Disgorgement dates ‘reduce winemaking to numbers’
The recent obsession for including the disgorgement date on Champagne bottles is “reducing winemaking to insignificant numbers” according to one producer.
Antoine Malassagne, co-owner and winemaker at AR Lenoble has made the deliberate decision not to include disgorgement dates on the back labels of his Champagnes.
“The recent obsession with disgorgement dates is reducing the winemaking process in Champagne to insignificant numbers, which are not understood by most of the people talking about them.
“These false dichotomies of ‘either/or’ rarely do much except to intellectually compromise multi-layered ideas and processes,” he said.
“There is no ideal disgorgement date. It depends on the specific wine in question. For non-vintages, it depends on the year of the base wines, the quantity and age of the reserve wines and the amount of time spent in the cellars.
“For vintages, there is no unique golden rule. Each vintage is different and must be cellared and aged differently,” he added.
Rather than jumping on the disgorgement date bandwagon, Malassagne said he would prefer to “enlarge the conversation” by expressing a different point of view.
“People who have never made a bottle of Champagne are dictating what they think the right amount of post-disgorgement time is supposed to be. It’s different for every producer, for every village, for every vintage, for every wine,” he said.
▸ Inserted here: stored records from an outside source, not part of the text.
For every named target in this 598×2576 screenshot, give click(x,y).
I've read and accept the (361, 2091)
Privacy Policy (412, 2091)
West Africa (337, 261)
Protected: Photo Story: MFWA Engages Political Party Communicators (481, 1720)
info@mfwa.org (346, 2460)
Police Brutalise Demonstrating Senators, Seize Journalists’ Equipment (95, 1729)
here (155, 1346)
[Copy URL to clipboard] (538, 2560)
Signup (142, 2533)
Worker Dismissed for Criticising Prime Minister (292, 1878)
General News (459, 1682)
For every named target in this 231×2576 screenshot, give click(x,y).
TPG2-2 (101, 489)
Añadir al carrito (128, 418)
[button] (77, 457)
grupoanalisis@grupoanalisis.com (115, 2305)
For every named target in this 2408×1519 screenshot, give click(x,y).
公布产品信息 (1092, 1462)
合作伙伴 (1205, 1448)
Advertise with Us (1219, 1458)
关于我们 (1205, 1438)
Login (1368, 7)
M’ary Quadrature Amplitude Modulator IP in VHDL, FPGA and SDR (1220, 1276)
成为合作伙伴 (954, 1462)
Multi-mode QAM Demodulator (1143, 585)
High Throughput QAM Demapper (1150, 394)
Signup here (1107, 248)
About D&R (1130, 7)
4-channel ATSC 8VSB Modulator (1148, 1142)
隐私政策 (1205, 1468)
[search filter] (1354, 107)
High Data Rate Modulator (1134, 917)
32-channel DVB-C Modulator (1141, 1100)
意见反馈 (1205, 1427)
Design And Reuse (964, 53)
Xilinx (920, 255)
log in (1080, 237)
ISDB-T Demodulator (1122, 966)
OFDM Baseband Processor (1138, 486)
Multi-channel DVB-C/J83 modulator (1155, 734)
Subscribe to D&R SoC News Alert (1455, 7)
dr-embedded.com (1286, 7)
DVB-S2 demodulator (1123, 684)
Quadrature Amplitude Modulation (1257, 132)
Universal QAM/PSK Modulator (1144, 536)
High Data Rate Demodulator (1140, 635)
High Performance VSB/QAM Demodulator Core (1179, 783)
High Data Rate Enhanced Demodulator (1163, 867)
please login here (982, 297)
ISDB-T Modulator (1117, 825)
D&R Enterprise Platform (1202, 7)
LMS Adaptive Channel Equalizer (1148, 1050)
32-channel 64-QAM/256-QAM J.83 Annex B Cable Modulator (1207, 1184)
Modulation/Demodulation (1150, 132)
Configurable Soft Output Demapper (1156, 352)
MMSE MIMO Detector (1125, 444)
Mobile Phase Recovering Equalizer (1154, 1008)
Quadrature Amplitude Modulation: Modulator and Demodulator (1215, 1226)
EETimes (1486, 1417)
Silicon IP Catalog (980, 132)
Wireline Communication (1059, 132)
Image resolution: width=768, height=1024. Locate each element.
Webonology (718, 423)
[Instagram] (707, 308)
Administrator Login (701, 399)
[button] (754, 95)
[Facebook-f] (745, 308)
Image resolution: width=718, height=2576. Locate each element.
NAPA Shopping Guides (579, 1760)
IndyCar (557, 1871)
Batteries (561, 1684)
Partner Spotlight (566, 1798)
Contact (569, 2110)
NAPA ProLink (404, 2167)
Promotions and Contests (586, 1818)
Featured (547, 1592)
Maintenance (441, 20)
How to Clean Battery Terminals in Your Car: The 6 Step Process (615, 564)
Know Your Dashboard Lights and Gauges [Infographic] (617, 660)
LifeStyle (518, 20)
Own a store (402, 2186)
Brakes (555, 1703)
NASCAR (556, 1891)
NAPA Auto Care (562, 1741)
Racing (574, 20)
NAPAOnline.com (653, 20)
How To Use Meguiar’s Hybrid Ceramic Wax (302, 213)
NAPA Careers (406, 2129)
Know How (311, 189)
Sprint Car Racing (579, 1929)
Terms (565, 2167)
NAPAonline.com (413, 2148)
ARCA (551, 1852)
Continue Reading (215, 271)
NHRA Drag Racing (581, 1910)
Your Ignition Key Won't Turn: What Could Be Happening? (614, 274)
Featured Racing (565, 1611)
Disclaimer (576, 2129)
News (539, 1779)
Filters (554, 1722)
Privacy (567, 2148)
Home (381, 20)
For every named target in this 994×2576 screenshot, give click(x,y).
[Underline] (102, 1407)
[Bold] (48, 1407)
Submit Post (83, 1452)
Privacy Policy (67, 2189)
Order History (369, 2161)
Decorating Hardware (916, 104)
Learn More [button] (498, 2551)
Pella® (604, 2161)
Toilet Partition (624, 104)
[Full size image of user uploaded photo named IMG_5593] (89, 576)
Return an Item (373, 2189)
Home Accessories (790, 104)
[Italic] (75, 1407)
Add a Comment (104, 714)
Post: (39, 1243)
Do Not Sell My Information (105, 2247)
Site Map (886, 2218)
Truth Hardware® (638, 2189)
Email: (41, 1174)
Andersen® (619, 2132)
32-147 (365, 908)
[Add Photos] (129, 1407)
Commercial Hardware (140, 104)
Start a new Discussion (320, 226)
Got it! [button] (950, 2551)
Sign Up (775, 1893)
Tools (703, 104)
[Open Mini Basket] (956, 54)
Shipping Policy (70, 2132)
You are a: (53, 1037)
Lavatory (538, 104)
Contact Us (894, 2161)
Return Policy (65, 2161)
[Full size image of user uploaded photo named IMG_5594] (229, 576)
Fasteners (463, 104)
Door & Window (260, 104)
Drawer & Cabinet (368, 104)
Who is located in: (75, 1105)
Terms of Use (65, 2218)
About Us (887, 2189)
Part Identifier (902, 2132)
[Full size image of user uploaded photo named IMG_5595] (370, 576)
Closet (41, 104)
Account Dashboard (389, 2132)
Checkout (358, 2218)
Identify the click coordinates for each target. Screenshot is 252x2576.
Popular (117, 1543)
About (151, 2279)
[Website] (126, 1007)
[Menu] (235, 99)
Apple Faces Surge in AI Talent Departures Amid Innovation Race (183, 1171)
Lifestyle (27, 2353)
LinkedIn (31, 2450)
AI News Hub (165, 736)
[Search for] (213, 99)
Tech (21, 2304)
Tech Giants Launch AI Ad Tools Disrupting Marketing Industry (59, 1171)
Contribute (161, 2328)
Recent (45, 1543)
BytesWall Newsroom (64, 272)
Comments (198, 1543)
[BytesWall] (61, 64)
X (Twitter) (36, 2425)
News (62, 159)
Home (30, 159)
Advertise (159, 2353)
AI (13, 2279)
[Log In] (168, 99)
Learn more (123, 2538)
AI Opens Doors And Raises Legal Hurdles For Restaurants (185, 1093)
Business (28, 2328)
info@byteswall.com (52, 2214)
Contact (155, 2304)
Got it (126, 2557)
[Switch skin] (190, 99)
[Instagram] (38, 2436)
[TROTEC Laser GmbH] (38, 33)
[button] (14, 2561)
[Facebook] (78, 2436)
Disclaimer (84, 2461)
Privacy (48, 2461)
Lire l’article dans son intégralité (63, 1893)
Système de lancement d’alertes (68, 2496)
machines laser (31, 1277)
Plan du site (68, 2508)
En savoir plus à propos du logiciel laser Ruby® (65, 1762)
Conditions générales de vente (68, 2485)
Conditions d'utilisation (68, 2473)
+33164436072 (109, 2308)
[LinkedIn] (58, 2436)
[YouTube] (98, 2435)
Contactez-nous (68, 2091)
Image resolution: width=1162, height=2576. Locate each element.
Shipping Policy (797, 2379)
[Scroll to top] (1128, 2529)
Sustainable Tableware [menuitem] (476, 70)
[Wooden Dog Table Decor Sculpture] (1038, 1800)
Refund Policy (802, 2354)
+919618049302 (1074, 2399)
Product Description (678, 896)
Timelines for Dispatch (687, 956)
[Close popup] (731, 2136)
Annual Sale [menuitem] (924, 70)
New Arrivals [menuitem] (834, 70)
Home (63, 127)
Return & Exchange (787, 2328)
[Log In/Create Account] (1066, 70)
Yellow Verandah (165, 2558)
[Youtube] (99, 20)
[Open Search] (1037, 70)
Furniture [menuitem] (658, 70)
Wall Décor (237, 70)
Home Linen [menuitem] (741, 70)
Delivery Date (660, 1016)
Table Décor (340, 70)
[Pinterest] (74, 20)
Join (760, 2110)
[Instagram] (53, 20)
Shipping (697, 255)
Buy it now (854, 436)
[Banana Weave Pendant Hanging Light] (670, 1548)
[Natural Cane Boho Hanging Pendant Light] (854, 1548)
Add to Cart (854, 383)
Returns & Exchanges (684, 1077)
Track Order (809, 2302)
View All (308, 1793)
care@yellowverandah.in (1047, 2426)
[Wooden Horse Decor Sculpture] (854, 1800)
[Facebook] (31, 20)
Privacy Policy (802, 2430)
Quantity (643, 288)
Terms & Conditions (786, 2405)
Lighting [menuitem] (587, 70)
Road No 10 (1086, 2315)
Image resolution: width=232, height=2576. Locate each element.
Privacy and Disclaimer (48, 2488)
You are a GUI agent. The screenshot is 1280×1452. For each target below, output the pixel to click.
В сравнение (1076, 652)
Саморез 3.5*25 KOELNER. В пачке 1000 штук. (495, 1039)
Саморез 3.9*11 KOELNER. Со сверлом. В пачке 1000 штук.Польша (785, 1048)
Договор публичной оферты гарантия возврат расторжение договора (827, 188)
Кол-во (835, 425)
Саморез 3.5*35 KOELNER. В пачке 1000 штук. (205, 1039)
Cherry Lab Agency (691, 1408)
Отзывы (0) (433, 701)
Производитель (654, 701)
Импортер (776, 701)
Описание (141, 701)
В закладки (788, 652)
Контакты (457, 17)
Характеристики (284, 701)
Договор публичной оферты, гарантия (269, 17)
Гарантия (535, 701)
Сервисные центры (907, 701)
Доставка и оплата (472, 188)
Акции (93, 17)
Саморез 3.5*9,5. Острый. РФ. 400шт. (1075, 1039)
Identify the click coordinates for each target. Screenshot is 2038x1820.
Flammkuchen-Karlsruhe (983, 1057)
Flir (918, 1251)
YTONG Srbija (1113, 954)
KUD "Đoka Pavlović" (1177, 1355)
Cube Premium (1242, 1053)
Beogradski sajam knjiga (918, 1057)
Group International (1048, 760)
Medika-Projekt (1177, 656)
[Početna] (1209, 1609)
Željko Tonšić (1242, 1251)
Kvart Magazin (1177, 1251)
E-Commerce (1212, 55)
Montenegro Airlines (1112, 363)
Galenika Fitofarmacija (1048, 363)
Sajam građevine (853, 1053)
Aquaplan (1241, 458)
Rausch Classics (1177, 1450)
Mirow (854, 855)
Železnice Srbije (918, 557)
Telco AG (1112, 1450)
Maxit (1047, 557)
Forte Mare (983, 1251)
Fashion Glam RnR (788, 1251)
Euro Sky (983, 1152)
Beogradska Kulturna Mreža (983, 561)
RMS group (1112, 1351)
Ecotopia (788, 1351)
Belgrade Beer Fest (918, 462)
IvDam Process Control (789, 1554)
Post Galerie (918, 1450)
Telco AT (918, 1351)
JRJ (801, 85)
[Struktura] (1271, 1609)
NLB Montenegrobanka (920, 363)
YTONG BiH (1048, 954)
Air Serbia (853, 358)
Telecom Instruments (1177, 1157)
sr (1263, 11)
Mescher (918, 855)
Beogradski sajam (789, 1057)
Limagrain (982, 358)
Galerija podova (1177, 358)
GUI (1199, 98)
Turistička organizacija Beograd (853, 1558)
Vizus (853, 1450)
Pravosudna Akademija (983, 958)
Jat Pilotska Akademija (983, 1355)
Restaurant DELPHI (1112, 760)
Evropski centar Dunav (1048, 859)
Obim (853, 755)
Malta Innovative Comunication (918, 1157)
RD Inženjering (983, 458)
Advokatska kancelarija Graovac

AR Lenoble was founded in 1920 by Malassagne’s great-grandfather Armand-Raphaël Graser. Malassagne has run the estate with his sister Anne since 1993.
The pair are committed to transparency in both the vineyard and the winery. This isn’t the first time Malassagne has spoken out against common practice in Champagne.
Last September he told db that the vintage Champagne category is being exploited by certain houses that are upping production to raise their prices.